* **DOCUMENT PASSAGE**:
*** Block opens ***

The overall proportion of patients who reported sore throat and/or hoarseness as a significant part of their postoperative discomfort was 15%; 15.9% patients in the air group and 14.5% in the saline group.
The mean cuff pressures in both groups at the start and end of the procedure are summarized in Table II. The cuff pressure in the air group increased significantly during the period of intubation and at the end of the procedure. However, there was no statistically significant difference in the saline group at the start and end of the procedure.
Those who complained of a significant sore throat or hoarseness did not have significantly longer intubation times (Standard deviation duration of intubation in minutes 154 versus 137, difference was 17).
Table II: Comparison of cuff pressures at the start and end of procedure (mmHg)
|
Start
|
End
|
P value
|
Air Group
|
14.0
|
40.9
|
0.0001
|
Saline Group
|
12.7
|
14.6
|
0.12
|
Discussion
Many studies about the incidence of postoperative hoarseness and sore throat following anesthesia with tracheal intubation reported that it was due to low volume high pressure cuffs (6). The recommended cuff pressure is less than 25 mmHg, as excessive pressure produces ischemia of the tracheal mucosa and many results suggest that keeping the cuff pressure under 15 mmHg can prevent postoperative hoarseness and sore throat at 24 hours after intubation (7). The incidence of significant hoarseness following tracheal intubation for surgical procedures up to six hours in duration was 15.9% in this study. This is lower than previous estimates (3-4), but is very comparable to the 14.4% reported by Christensen et al in a recent prospective review of 1325 patients (9). This study failed to demonstrate any significant clinical benefit from the use of saline in the TT cuff compared with the usual practice of inflating the cuff with air. While there was some indication of a slight benefit with regard to sore throat scores, it is unlikely to be clinically important. Careful insertion techniques of the tracheal tube are very important in the prevention of airway trauma and postoperative sore throat (8). Our study included individuals who were difficult to intubate or had a gastric tube inserted. Although numbers are small, this study found no evidence for increased postoperative sore throat or hoarseness in those who required more than one pass of the laryngoscope in order to be successfully intubated, supporting the finding of the prospective review by Christensen et al (9). The interesting recent Japanese study conducted by Karasawa indicate that inflation of the cuff with 40% N2O was recommended to prevent both excessive endotracheal cuff pressure and air leaks during anesthesia with 67% N2O, reducing postoperative sore throat and hoarseness (10).

*** Block closes ***

[Pixel coordinate grounding data]
*** Block opens ***

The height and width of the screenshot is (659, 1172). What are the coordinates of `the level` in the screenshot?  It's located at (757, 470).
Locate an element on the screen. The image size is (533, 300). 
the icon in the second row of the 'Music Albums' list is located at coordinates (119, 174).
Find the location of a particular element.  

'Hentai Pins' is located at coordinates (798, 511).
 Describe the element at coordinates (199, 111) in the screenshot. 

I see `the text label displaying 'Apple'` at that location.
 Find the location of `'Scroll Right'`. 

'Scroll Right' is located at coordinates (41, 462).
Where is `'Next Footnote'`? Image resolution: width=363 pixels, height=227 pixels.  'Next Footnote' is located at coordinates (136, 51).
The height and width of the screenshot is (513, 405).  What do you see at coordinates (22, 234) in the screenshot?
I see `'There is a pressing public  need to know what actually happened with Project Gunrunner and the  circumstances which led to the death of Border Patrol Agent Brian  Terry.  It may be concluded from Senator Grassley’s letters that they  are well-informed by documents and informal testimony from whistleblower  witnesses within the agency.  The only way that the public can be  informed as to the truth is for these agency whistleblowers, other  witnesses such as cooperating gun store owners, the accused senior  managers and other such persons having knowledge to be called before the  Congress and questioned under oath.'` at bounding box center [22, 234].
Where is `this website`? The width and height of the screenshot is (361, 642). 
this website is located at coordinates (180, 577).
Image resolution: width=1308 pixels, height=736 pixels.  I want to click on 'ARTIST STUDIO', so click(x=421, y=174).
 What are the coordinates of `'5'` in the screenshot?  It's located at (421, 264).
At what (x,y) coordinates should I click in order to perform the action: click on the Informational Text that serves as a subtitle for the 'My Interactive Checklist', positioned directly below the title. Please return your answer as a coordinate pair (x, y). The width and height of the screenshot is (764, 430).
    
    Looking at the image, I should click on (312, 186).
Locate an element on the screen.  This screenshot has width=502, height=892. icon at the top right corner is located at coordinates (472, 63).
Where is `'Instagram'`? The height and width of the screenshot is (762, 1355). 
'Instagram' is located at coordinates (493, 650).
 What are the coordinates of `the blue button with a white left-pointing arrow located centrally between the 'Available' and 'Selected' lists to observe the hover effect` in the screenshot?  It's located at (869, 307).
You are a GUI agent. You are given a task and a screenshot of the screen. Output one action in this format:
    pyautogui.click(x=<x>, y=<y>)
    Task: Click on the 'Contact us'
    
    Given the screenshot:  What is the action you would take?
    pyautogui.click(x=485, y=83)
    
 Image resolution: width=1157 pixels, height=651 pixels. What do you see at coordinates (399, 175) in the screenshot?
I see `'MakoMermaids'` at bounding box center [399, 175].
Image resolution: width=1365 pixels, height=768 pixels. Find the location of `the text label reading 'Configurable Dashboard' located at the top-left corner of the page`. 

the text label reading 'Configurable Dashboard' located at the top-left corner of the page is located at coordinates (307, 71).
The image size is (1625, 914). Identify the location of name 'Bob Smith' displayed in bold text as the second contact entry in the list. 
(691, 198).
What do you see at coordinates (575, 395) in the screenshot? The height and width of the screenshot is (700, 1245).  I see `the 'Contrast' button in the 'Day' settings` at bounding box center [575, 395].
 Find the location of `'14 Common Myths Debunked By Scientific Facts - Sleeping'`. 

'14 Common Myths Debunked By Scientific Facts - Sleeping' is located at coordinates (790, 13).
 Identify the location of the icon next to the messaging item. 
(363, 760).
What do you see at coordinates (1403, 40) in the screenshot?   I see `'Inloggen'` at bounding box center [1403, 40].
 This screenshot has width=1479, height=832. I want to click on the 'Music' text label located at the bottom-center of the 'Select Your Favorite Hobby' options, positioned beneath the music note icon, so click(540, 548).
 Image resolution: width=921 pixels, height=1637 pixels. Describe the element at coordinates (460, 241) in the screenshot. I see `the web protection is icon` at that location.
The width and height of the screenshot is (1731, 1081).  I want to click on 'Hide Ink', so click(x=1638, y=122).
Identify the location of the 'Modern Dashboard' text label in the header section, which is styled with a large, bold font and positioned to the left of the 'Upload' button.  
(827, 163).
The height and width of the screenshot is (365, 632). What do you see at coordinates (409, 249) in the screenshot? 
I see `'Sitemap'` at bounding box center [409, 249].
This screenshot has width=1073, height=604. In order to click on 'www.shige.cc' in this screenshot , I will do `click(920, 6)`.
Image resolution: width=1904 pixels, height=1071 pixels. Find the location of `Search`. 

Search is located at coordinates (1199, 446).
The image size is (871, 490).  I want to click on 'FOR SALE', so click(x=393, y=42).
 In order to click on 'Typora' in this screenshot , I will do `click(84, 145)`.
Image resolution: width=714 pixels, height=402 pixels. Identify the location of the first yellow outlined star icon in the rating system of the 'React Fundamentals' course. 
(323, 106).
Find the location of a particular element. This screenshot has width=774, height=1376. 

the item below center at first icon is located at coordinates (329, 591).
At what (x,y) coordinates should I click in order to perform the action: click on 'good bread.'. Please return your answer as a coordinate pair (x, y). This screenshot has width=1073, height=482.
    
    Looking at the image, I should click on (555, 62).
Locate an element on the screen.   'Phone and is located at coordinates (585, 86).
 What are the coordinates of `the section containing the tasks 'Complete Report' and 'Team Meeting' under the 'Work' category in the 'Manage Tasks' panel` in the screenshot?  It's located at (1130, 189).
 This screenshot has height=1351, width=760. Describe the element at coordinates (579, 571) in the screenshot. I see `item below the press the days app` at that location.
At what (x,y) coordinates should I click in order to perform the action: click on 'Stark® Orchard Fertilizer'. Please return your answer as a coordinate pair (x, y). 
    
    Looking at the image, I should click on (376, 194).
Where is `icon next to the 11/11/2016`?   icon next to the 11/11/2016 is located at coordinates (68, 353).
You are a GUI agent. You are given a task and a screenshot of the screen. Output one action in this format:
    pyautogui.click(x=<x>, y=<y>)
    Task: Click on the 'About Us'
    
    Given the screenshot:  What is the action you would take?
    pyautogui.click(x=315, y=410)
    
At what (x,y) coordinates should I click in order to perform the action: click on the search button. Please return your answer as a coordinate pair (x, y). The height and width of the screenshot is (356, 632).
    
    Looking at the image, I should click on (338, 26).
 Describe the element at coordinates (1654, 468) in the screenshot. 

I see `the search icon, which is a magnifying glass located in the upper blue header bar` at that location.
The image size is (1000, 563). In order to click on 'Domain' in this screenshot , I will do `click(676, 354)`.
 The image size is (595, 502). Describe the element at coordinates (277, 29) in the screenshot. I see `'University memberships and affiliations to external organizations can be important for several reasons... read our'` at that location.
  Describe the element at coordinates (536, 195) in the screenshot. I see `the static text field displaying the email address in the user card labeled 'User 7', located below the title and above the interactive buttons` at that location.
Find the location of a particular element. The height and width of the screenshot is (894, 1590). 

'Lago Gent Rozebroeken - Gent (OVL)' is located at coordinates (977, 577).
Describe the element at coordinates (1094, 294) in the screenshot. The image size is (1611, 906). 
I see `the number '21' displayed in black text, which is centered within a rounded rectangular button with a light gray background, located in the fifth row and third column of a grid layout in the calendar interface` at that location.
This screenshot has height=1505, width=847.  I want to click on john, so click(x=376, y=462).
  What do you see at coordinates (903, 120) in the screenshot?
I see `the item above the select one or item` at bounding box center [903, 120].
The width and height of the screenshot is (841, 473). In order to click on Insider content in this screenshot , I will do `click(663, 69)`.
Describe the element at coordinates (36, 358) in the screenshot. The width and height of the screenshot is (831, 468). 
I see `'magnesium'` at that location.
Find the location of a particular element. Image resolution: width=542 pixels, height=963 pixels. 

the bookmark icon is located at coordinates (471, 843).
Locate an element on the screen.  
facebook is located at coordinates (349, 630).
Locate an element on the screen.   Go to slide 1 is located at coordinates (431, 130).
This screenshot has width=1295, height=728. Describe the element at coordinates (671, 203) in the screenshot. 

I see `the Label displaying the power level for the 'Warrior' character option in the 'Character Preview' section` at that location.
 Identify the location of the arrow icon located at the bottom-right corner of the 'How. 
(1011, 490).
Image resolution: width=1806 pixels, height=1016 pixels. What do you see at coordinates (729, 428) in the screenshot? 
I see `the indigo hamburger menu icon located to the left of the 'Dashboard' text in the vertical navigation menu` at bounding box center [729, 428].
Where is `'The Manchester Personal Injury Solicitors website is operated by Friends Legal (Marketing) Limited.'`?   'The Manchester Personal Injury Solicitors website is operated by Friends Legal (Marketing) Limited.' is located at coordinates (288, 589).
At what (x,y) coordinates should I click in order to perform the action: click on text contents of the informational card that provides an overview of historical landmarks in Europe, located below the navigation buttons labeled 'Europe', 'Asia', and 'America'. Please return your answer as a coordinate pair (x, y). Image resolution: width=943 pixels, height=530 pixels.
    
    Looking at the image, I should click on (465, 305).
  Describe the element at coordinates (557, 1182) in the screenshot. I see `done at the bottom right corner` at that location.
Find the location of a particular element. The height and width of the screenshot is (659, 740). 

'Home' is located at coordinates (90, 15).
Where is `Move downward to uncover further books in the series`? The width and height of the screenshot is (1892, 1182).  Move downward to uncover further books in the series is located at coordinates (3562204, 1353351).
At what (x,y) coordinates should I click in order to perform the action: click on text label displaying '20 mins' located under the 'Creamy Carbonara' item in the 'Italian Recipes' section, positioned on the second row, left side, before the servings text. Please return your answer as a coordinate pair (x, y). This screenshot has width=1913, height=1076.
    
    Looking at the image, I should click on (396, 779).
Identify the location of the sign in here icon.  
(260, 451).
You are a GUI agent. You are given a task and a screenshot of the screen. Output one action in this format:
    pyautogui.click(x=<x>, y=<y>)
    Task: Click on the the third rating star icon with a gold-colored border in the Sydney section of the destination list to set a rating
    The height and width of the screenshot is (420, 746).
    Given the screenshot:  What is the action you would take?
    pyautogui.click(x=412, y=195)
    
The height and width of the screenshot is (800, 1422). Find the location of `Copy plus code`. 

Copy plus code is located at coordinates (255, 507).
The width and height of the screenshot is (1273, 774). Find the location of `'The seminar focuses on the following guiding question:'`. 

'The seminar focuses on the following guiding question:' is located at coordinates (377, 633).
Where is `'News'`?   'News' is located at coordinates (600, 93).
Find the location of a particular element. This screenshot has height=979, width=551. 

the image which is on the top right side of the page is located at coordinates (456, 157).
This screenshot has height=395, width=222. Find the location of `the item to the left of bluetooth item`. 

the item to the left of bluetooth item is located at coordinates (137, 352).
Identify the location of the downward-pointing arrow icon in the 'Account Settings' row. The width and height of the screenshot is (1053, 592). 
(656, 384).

*** Block closes ***

* **ACTIVITY LIST**:
A – According to the passage on tracheal tube cuff pressure, what cuff pressure is recommended as the upper limit?
B – Repeat everything in the passage on tracheal tube cuff pressure from "The overall proportion" down to "difference was 17).".
The listing is separate material and unrelated to the passage on tracheal tube cuff pressure.

* **TASK-BY-TASK RESULTS**:
A – Less than 25 mmHg.

B –
The overall proportion of patients who reported sore throat and/or hoarseness as a significant part of their postoperative discomfort was 15%; 15.9% patients in the air group and 14.5% in the saline group.
The mean cuff pressures in both groups at the start and end of the procedure are summarized in Table II. The cuff pressure in the air group increased significantly during the period of intubation and at the end of the procedure. However, there was no statistically significant difference in the saline group at the start and end of the procedure.
Those who complained of a significant sore throat or hoarseness did not have significantly longer intubation times (Standard deviation duration of intubation in minutes 154 versus 137, difference was 17).